Problem to work on —
The full listing, copied exactly, is the required output.

Listed entries —
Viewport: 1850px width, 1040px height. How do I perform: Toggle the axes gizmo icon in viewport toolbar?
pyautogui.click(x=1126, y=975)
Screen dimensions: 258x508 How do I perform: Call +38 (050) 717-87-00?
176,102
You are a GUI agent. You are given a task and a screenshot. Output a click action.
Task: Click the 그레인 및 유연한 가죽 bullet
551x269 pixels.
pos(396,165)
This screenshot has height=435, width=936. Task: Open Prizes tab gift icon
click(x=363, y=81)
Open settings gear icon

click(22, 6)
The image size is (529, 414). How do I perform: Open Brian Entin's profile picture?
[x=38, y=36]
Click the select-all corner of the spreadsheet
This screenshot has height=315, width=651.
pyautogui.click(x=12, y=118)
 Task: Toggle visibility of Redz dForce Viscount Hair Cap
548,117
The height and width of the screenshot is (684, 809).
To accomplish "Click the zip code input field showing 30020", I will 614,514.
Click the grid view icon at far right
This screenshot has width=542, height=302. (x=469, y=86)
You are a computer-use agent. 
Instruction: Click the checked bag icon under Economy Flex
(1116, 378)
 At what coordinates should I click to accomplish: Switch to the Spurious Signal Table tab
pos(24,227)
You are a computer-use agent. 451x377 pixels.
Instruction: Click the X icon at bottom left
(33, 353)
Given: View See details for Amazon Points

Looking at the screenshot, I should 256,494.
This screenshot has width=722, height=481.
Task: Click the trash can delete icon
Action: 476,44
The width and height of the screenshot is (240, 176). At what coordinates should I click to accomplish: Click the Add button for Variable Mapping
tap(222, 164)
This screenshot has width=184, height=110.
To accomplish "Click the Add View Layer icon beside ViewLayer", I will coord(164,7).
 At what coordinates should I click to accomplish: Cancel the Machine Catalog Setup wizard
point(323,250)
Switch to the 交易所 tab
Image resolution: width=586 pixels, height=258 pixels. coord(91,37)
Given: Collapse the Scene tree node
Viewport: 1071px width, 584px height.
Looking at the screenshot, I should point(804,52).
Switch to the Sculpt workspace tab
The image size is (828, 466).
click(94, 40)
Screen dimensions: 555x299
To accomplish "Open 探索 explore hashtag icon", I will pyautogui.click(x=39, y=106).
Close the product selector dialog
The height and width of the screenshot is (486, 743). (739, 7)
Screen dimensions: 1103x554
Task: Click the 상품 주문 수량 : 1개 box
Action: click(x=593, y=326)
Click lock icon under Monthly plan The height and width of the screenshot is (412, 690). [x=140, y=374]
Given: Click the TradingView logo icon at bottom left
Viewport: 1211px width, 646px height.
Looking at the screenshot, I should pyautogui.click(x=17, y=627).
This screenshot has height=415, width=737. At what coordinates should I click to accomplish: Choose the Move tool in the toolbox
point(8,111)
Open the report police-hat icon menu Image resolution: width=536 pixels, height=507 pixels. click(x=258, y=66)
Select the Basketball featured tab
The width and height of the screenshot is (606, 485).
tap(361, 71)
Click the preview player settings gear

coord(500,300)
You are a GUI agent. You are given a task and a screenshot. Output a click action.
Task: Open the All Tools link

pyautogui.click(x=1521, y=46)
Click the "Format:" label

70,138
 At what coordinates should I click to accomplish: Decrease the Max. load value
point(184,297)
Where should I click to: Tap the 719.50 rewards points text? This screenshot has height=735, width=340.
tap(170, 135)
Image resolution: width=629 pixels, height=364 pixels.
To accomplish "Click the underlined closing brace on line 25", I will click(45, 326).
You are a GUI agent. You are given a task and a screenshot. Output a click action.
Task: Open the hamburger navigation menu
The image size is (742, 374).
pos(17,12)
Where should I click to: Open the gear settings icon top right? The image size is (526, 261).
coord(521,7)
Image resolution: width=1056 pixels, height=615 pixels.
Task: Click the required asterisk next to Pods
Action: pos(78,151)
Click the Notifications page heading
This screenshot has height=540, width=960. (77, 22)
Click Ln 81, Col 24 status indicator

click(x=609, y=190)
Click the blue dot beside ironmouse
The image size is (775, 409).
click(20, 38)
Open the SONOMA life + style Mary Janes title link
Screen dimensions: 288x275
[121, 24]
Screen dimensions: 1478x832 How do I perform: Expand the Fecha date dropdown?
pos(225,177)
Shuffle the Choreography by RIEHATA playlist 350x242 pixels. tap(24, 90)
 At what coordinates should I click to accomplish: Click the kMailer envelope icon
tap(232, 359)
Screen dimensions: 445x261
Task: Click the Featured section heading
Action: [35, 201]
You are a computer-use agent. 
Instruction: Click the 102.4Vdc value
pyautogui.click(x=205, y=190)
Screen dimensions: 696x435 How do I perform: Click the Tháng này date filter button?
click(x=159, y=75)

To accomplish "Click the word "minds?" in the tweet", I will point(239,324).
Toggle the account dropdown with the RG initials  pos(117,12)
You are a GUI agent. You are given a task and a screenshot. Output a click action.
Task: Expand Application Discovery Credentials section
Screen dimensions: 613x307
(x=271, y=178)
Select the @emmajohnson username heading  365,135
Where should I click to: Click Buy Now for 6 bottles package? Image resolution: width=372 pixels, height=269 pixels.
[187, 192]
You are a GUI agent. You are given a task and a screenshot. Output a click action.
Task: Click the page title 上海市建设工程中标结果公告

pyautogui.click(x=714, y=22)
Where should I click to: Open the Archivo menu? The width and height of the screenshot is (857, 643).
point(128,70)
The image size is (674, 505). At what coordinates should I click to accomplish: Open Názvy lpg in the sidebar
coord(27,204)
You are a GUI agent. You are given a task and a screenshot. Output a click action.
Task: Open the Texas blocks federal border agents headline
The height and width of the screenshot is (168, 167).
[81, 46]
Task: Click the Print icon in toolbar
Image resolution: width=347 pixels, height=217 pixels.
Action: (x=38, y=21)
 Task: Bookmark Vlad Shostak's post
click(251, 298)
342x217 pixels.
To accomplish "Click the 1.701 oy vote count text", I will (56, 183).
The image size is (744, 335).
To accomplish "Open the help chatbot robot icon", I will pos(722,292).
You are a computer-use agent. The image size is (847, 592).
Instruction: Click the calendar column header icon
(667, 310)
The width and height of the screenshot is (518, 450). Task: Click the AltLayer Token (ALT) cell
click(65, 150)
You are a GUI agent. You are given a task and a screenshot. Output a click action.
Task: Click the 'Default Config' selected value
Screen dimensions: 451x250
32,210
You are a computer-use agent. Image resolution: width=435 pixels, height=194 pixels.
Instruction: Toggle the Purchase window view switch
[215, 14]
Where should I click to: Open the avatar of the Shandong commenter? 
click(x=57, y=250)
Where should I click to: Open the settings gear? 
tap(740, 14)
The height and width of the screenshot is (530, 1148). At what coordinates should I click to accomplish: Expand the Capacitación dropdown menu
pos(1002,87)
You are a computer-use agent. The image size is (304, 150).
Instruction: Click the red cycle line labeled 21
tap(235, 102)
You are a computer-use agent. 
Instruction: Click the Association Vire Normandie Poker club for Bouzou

Solution for this problem —
Viewport: 1850px width, 1040px height. How do I perform: Toggle the axes gizmo icon in viewport toolbar?
pyautogui.click(x=1126, y=975)
Screen dimensions: 258x508 How do I perform: Call +38 (050) 717-87-00?
176,102
You are a GUI agent. You are given a task and a screenshot. Output a click action.
Task: Click the 그레인 및 유연한 가죽 bullet
551x269 pixels.
pos(396,165)
This screenshot has height=435, width=936. Task: Open Prizes tab gift icon
click(x=363, y=81)
Open settings gear icon

click(22, 6)
The image size is (529, 414). How do I perform: Open Brian Entin's profile picture?
[x=38, y=36]
Click the select-all corner of the spreadsheet
This screenshot has height=315, width=651.
pyautogui.click(x=12, y=118)
 Task: Toggle visibility of Redz dForce Viscount Hair Cap
548,117
The height and width of the screenshot is (684, 809).
To accomplish "Click the zip code input field showing 30020", I will 614,514.
Click the grid view icon at far right
This screenshot has width=542, height=302. (x=469, y=86)
You are a computer-use agent. 
Instruction: Click the checked bag icon under Economy Flex
(1116, 378)
 At what coordinates should I click to accomplish: Switch to the Spurious Signal Table tab
pos(24,227)
You are a computer-use agent. 451x377 pixels.
Instruction: Click the X icon at bottom left
(33, 353)
Given: View See details for Amazon Points

Looking at the screenshot, I should 256,494.
This screenshot has width=722, height=481.
Task: Click the trash can delete icon
Action: 476,44
The width and height of the screenshot is (240, 176). At what coordinates should I click to accomplish: Click the Add button for Variable Mapping
tap(222, 164)
This screenshot has width=184, height=110.
To accomplish "Click the Add View Layer icon beside ViewLayer", I will coord(164,7).
 At what coordinates should I click to accomplish: Cancel the Machine Catalog Setup wizard
point(323,250)
Switch to the 交易所 tab
Image resolution: width=586 pixels, height=258 pixels. coord(91,37)
Given: Collapse the Scene tree node
Viewport: 1071px width, 584px height.
Looking at the screenshot, I should point(804,52).
Switch to the Sculpt workspace tab
The image size is (828, 466).
click(94, 40)
Screen dimensions: 555x299
To accomplish "Open 探索 explore hashtag icon", I will pyautogui.click(x=39, y=106).
Close the product selector dialog
The height and width of the screenshot is (486, 743). (739, 7)
Screen dimensions: 1103x554
Task: Click the 상품 주문 수량 : 1개 box
Action: click(x=593, y=326)
Click lock icon under Monthly plan The height and width of the screenshot is (412, 690). [x=140, y=374]
Given: Click the TradingView logo icon at bottom left
Viewport: 1211px width, 646px height.
Looking at the screenshot, I should pyautogui.click(x=17, y=627).
This screenshot has height=415, width=737. At what coordinates should I click to accomplish: Choose the Move tool in the toolbox
point(8,111)
Open the report police-hat icon menu Image resolution: width=536 pixels, height=507 pixels. click(x=258, y=66)
Select the Basketball featured tab
The width and height of the screenshot is (606, 485).
tap(361, 71)
Click the preview player settings gear

coord(500,300)
You are a GUI agent. You are given a task and a screenshot. Output a click action.
Task: Open the All Tools link

pyautogui.click(x=1521, y=46)
Click the "Format:" label

70,138
 At what coordinates should I click to accomplish: Decrease the Max. load value
point(184,297)
Where should I click to: Tap the 719.50 rewards points text? This screenshot has height=735, width=340.
tap(170, 135)
Image resolution: width=629 pixels, height=364 pixels.
To accomplish "Click the underlined closing brace on line 25", I will click(45, 326).
You are a GUI agent. You are given a task and a screenshot. Output a click action.
Task: Open the hamburger navigation menu
The image size is (742, 374).
pos(17,12)
Where should I click to: Open the gear settings icon top right? The image size is (526, 261).
coord(521,7)
Image resolution: width=1056 pixels, height=615 pixels.
Task: Click the required asterisk next to Pods
Action: pos(78,151)
Click the Notifications page heading
This screenshot has height=540, width=960. (77, 22)
Click Ln 81, Col 24 status indicator

click(x=609, y=190)
Click the blue dot beside ironmouse
The image size is (775, 409).
click(20, 38)
Open the SONOMA life + style Mary Janes title link
Screen dimensions: 288x275
[121, 24]
Screen dimensions: 1478x832 How do I perform: Expand the Fecha date dropdown?
pos(225,177)
Shuffle the Choreography by RIEHATA playlist 350x242 pixels. tap(24, 90)
 At what coordinates should I click to accomplish: Click the kMailer envelope icon
tap(232, 359)
Screen dimensions: 445x261
Task: Click the Featured section heading
Action: [35, 201]
You are a computer-use agent. 
Instruction: Click the 102.4Vdc value
pyautogui.click(x=205, y=190)
Screen dimensions: 696x435 How do I perform: Click the Tháng này date filter button?
click(x=159, y=75)

To accomplish "Click the word "minds?" in the tweet", I will point(239,324).
Toggle the account dropdown with the RG initials  pos(117,12)
You are a GUI agent. You are given a task and a screenshot. Output a click action.
Task: Expand Application Discovery Credentials section
Screen dimensions: 613x307
(x=271, y=178)
Select the @emmajohnson username heading  365,135
Where should I click to: Click Buy Now for 6 bottles package? Image resolution: width=372 pixels, height=269 pixels.
[187, 192]
You are a GUI agent. You are given a task and a screenshot. Output a click action.
Task: Click the page title 上海市建设工程中标结果公告

pyautogui.click(x=714, y=22)
Where should I click to: Open the Archivo menu? The width and height of the screenshot is (857, 643).
point(128,70)
The image size is (674, 505). At what coordinates should I click to accomplish: Open Názvy lpg in the sidebar
coord(27,204)
You are a GUI agent. You are given a task and a screenshot. Output a click action.
Task: Open the Texas blocks federal border agents headline
The height and width of the screenshot is (168, 167).
[81, 46]
Task: Click the Print icon in toolbar
Image resolution: width=347 pixels, height=217 pixels.
Action: (x=38, y=21)
 Task: Bookmark Vlad Shostak's post
click(251, 298)
342x217 pixels.
To accomplish "Click the 1.701 oy vote count text", I will (56, 183).
The image size is (744, 335).
To accomplish "Open the help chatbot robot icon", I will pos(722,292).
You are a computer-use agent. The image size is (847, 592).
Instruction: Click the calendar column header icon
(667, 310)
The width and height of the screenshot is (518, 450). Task: Click the AltLayer Token (ALT) cell
click(65, 150)
You are a GUI agent. You are given a task and a screenshot. Output a click action.
Task: Click the 'Default Config' selected value
Screen dimensions: 451x250
32,210
You are a computer-use agent. Image resolution: width=435 pixels, height=194 pixels.
Instruction: Toggle the Purchase window view switch
[215, 14]
Where should I click to: Open the avatar of the Shandong commenter? 
click(x=57, y=250)
Where should I click to: Open the settings gear? 
tap(740, 14)
The height and width of the screenshot is (530, 1148). At what coordinates should I click to accomplish: Expand the Capacitación dropdown menu
pos(1002,87)
You are a computer-use agent. The image size is (304, 150).
Instruction: Click the red cycle line labeled 21
tap(235, 102)
You are a computer-use agent. 
Instruction: Click the Association Vire Normandie Poker club for Bouzou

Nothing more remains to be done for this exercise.